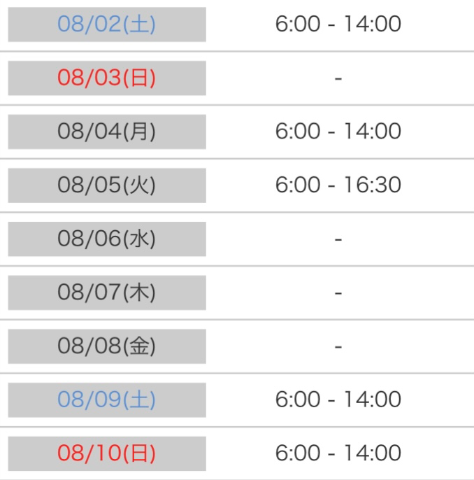Select the 08/08(金) date cell

pyautogui.click(x=107, y=346)
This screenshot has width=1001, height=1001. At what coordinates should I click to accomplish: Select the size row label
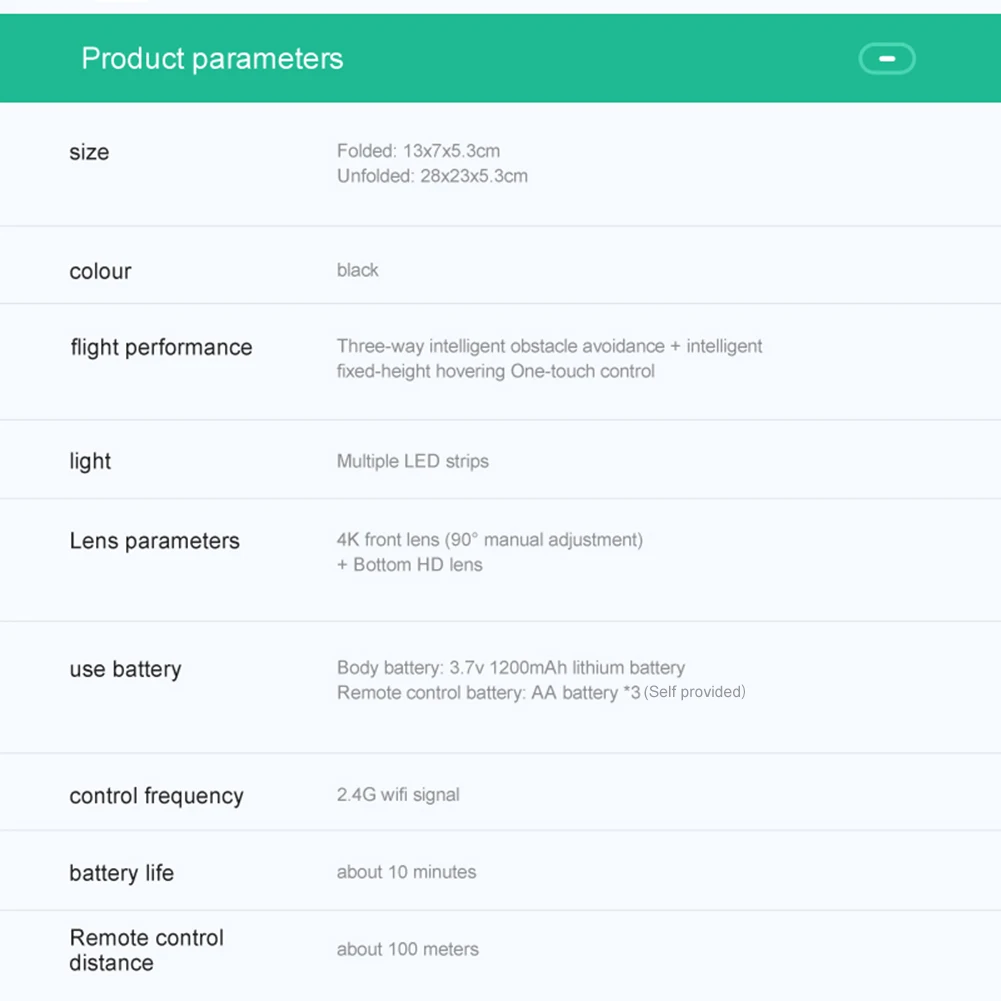[89, 152]
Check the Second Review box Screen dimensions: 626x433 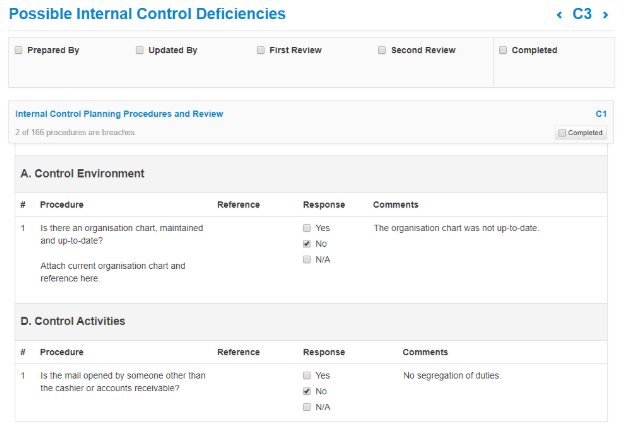pyautogui.click(x=382, y=50)
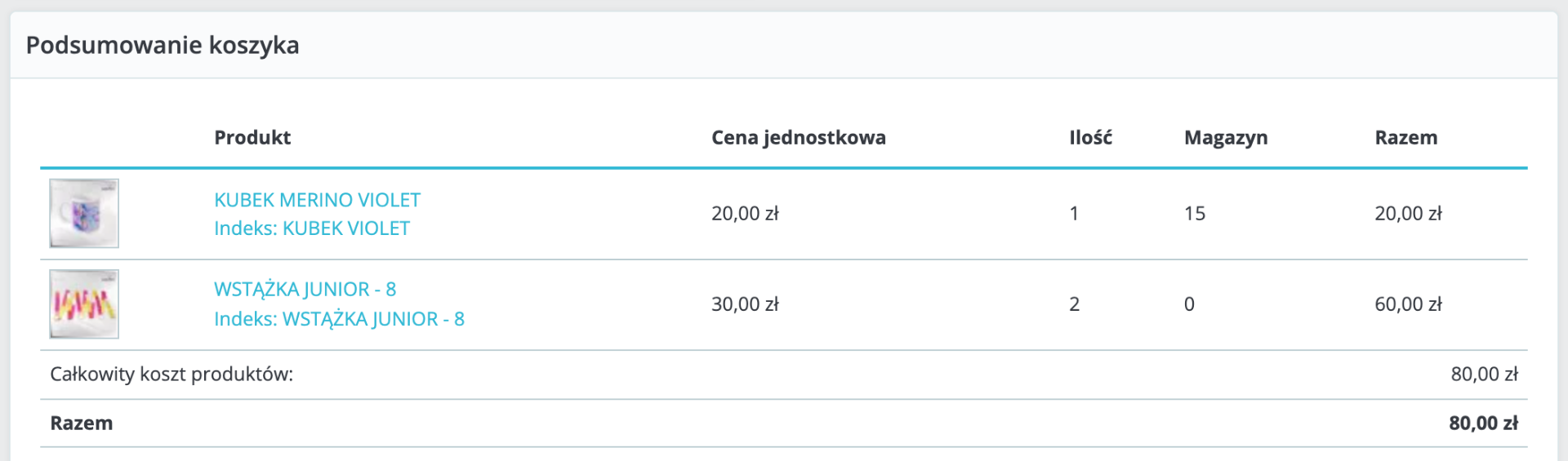Click the 'Cena jednostkowa' column header
1568x461 pixels.
798,138
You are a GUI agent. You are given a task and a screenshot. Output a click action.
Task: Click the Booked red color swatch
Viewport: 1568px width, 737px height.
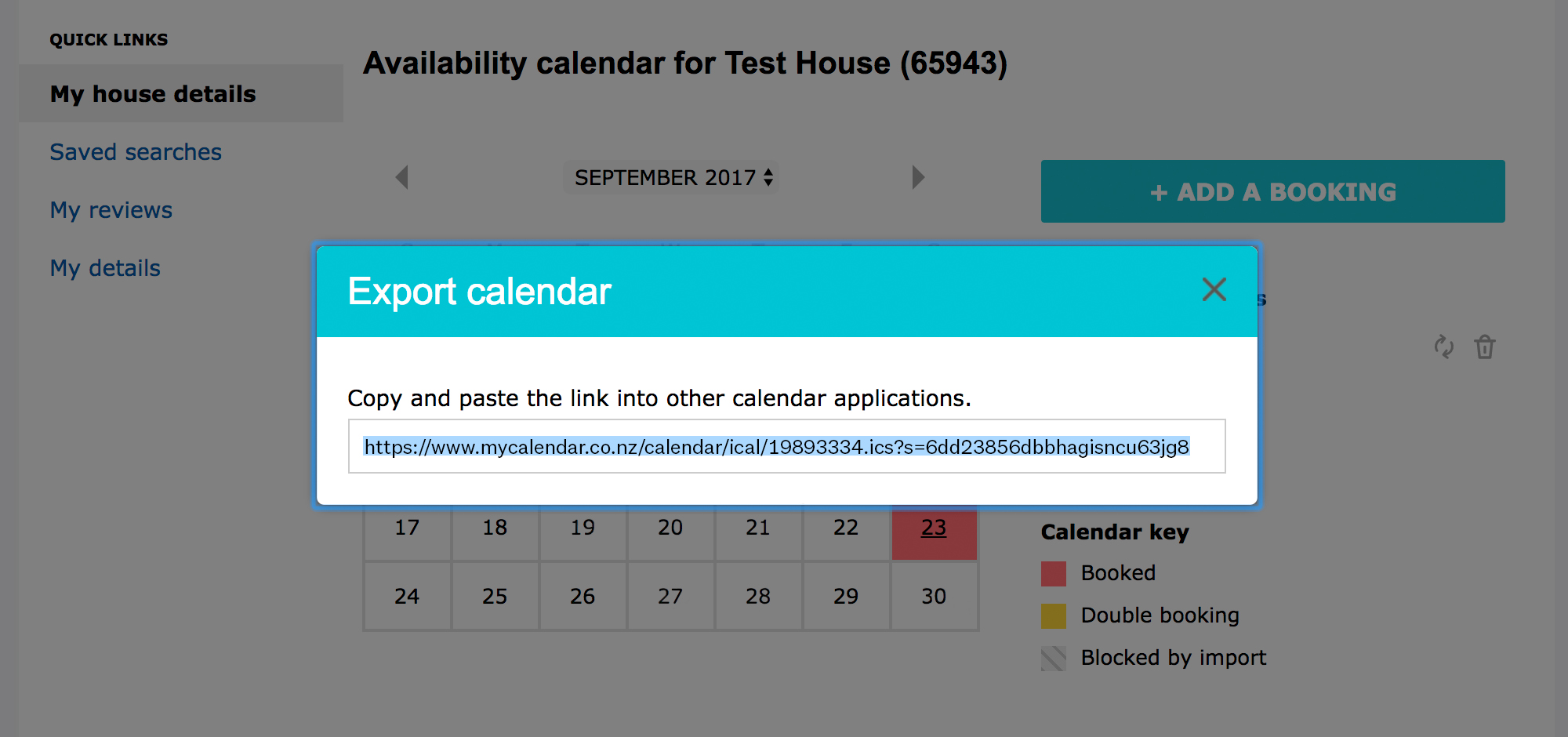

★ ★ ★ ★ ★

Present the section of the material above that begins with the line containing "You are a GUI" and continues through the end of the material as a numbered list. Omit blank lines and leave the pictures out.

• [Exercise answer]:
1. You are a GUI agent. You are given a task and a screenshot. Output a click action.
2. Task: Click the Booked red color swatch
3. Viewport: 1568px width, 737px height.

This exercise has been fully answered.